Danse
Light Magazine: Extraits Juillet
2007
LA DANSE CONTEMPORAINE
EN CORSE

Depuis belle
lurette, bien des lustres, Michèle Ettori, chorégraphe
et pédagogue issue de la danse « libre »,
anime à Ajaccio ateliers, cours, « master-classes
», stages et performances, que ce soit sur scène
ou en dehors, en solo ou avec la participation de figures
de la danse contemporaine telles que l’Américaine
postmoderne Simone Forti, la Québécoise minimaliste
Lynda Gaudreau, la française néo-isadorienne
Elisabeth Schwartz, on en passe, du même tonneau,
car on ne trouve pas vraiment mieux actuellement sur le
marché. Il y a bien eu, ici et là (on pense
au festival de Bastia), quelque velléité dans
la sensibilisation et la fidélisation d’un
public corse un peu sur sa réserve, mais il reste
du pain sur la planche, tout un pan de la population et
de l’opinion à motiver, à captiver,
à conquérir.
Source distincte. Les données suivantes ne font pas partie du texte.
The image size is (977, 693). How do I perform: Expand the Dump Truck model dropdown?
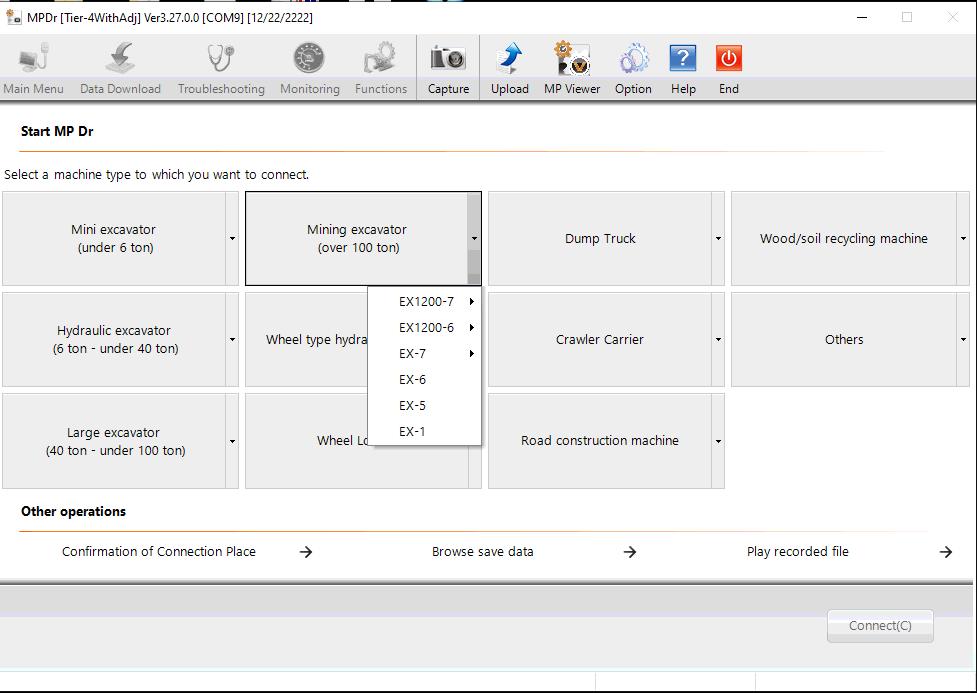pyautogui.click(x=717, y=239)
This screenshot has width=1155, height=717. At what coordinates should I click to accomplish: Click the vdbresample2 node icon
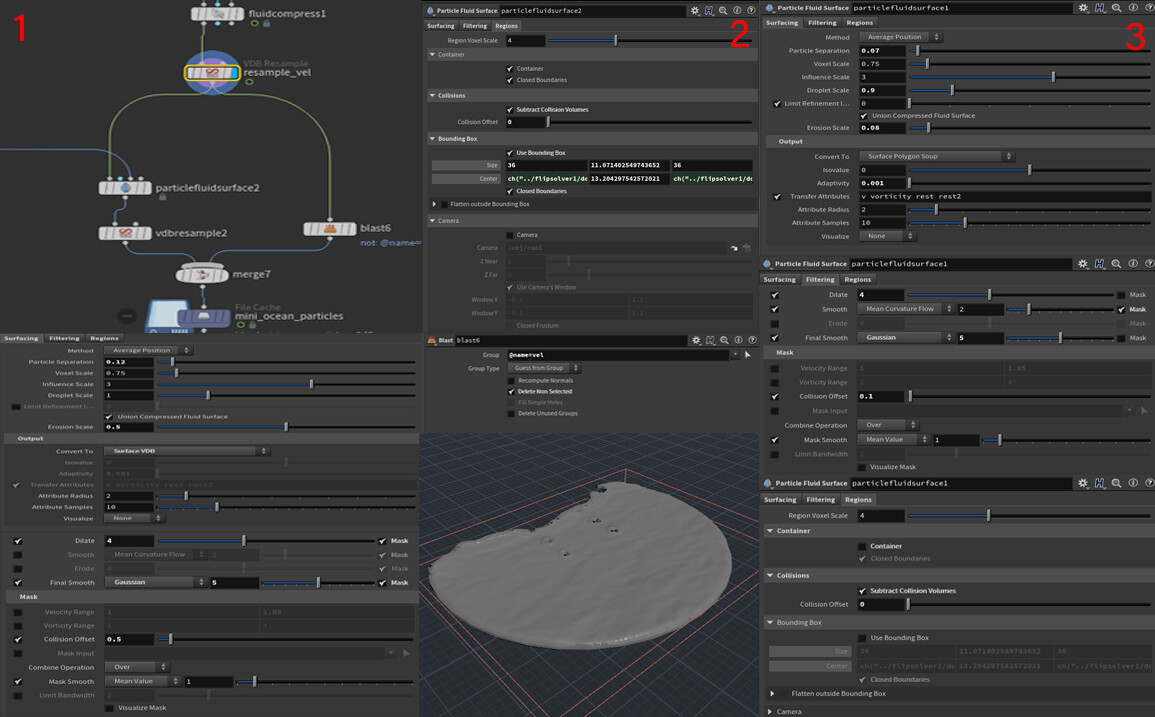(x=126, y=233)
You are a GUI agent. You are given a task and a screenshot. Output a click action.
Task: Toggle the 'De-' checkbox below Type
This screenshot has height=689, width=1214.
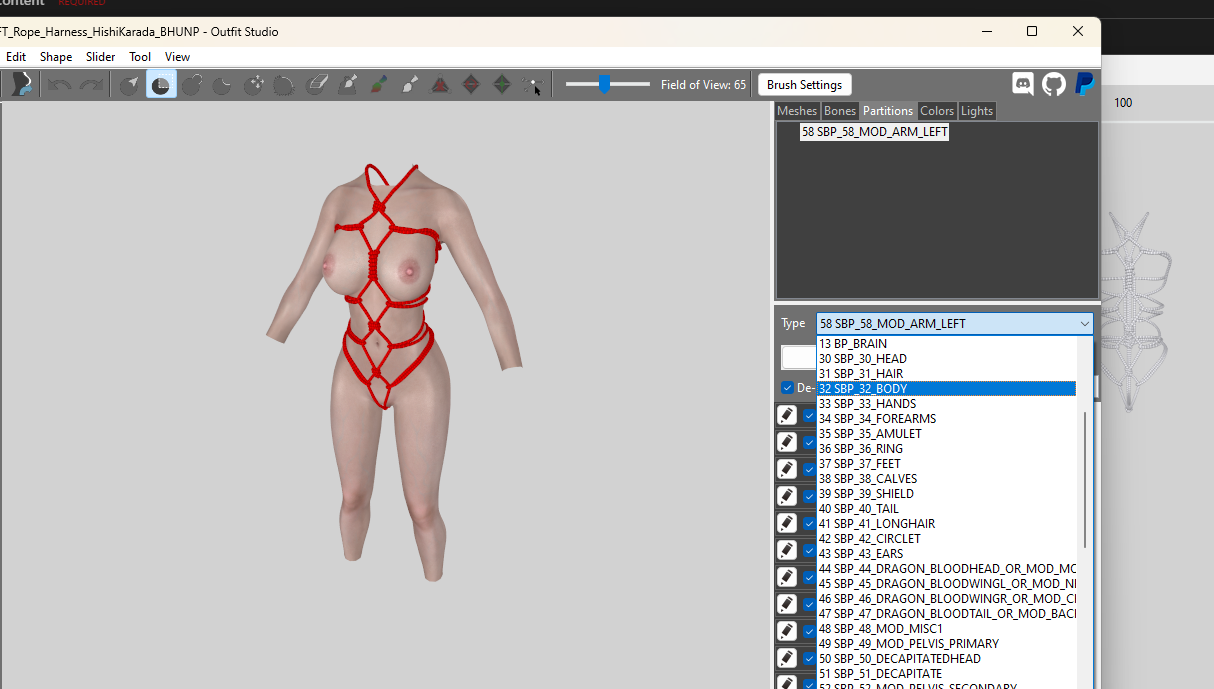coord(788,388)
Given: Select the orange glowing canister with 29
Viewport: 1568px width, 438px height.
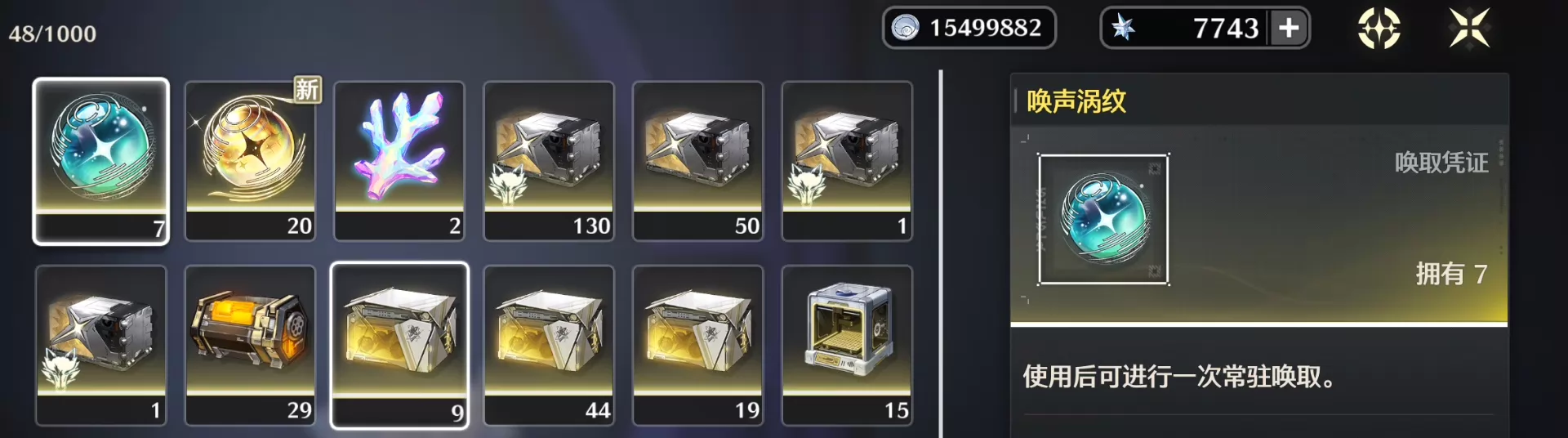Looking at the screenshot, I should coord(251,345).
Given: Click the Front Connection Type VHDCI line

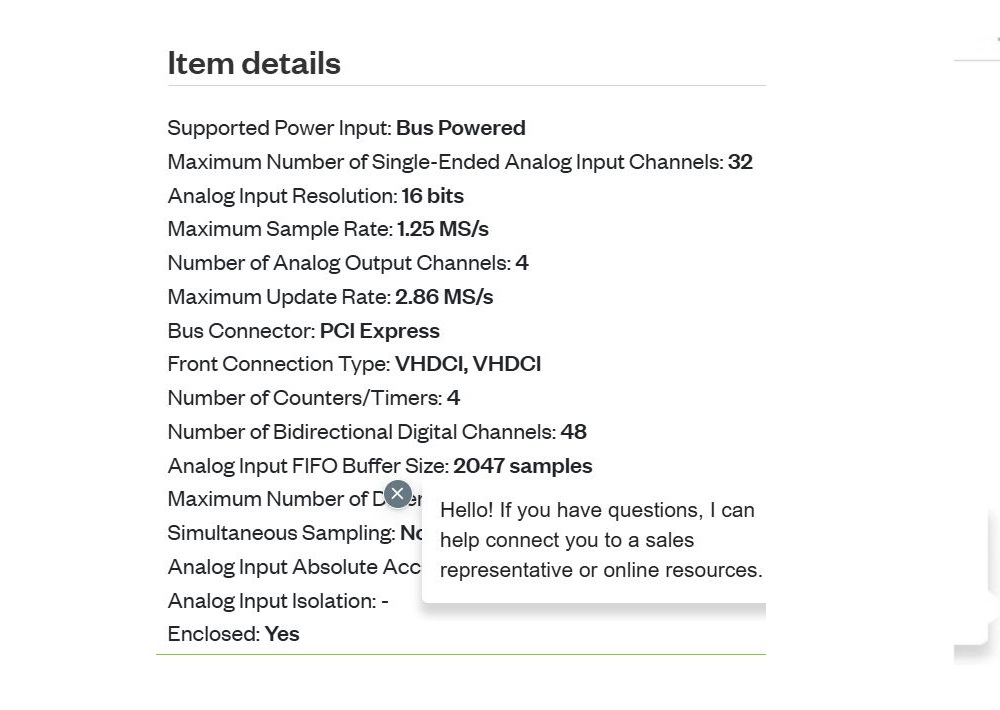Looking at the screenshot, I should [354, 364].
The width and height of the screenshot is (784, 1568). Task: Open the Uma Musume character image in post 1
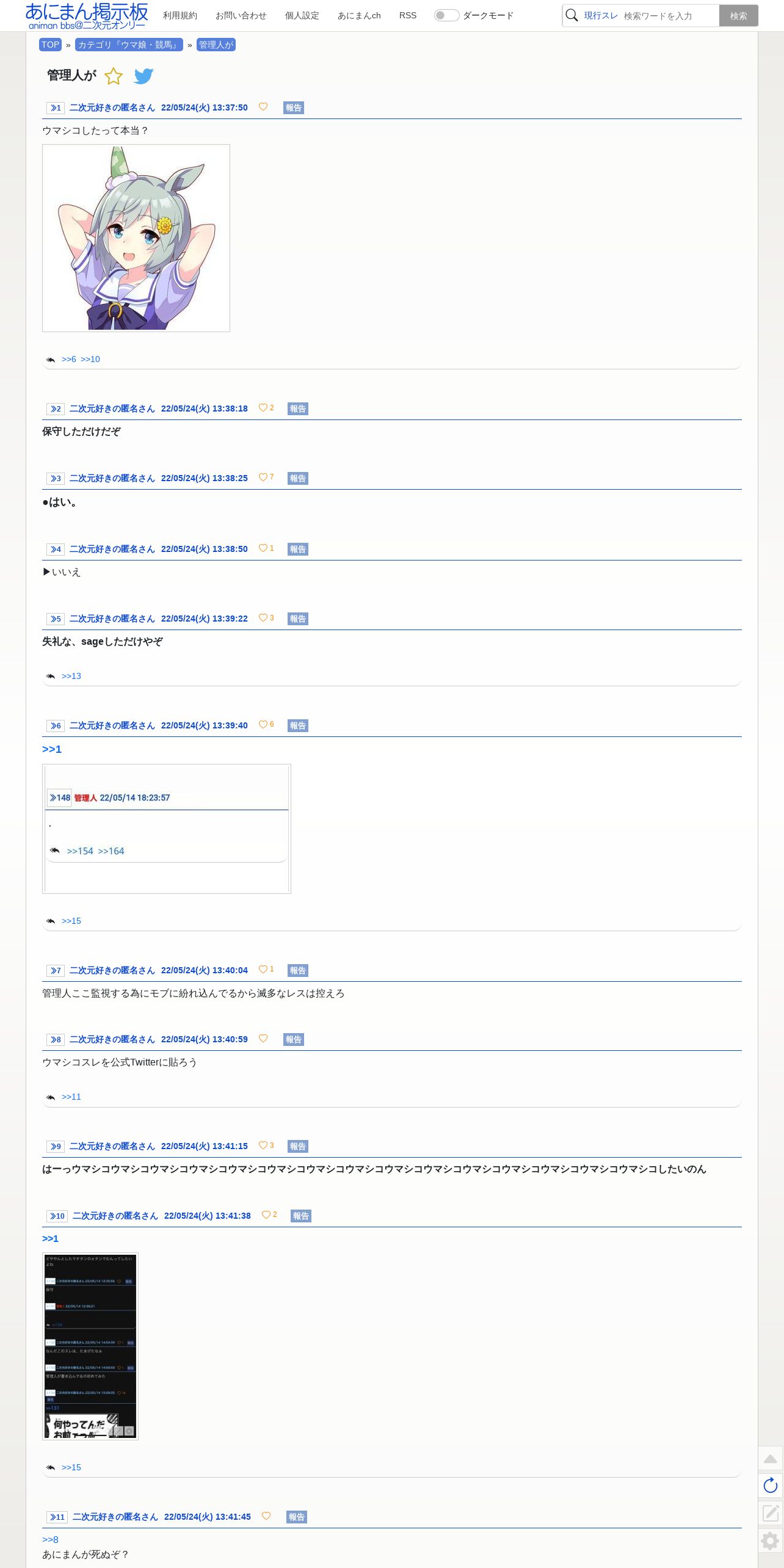pos(136,238)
La Compagnie de Michèle
Ettori, Vialuni, a proposé à cet effet, fin
juin 07, dans le cadre des Danses d’été
qui, rituellement, célèbrent les fêtes
de fin d’année scolaire, de la musique et de
la St-Jean (bref, le solstice d’été),
une série de rencontres ainsi qu’un «
déambulatoire », ludique et laïque, menant
danseurs, musiciens et public, de la place principale de
la ville de naissance de Constantin Rossi (place CDG) à
l’Eglise anglicane, en passant par la statue de Napo,
les terrasses du bord de mer, le lycée, le Conseil
régional, le garage Europcar, etc
La fanfare
fanfaronna donc, swingante, dansante, amusante. «
Auprès de ma blonde », c’est le nom de
cet ensemble (Daniel Malavergne au tuba, Thierry Daudé
à la trompette et Philippe Neveu au hautbois «
préparé », amélioré :
moitié en palissandre, moitié en cuivre et
lesté d’un utile contrepoids ; manquait le
percussionniste-compère fondateur Alfred Spirli,
retenu par d’autres obligations), mena la parade,
suivie et, par moments, précédée d’une
troupe de danseurs, le tout assez éloigné,
il faut bien le dire, du style néo-classique des
FORAINS de Roland Petit. Les artistes ont la communication
aisée (Michèle Ettori répondit aux
questions spontanées d’un enfant : «
Qu’est-ce que vous faites ? – Je danse ! –
Et pourquoi ? – Pour le plaisir. »), la technique
impeccable (cf. la rousse menue et magnétique Claude
Sorin, qui a travaillé, notamment, avec Dominique
Boivin), et le style qui mélange volontiers acrobatie,
cascade, agilité (Sébastien Dupré)
et autres disciplines du cirque (deux autres danseuses,
Régine Coulpied et Sophie Laurent, possédées
par leur art, s’étaient jointes à la
compagnie pour cette occasion)

La musique traditionnelle,
le jazz, la valse-musette, la java, le théâtre,
le chant (un chœur interpréta un air italien
dans le style des polyphonies de l’île de Beauté),
le travail de groupe ou de grappe ou, au contraire, la dispersion
sur l’immense dalle chauffée à blanc
de la place De Gaulle, un parcours certes balisé
(les étapes de la procession avaient été
repérées la veille et des idées de
danses, de gestes, d’enchaînements, de tâches,
bref la liste des commissions avait été jetée
sur la table), ont bien sûr laissé place aux
changements de dernière minute, à l’impro
de tous les instants, à l’inspiration du moment,
bref à l’échange entre partenaires et
public. Après une heure sous une canicule tempérée
par la douce moiteur marine, les palmiers et les bougainvillées
ajacciens, les artistes achevèrent leur pèlerinage
dans la petite chapelle anglicane, désormais recyclée,
mes bien chers frères, en école de danse et
donc dédiée au seul culte de Terpsychore.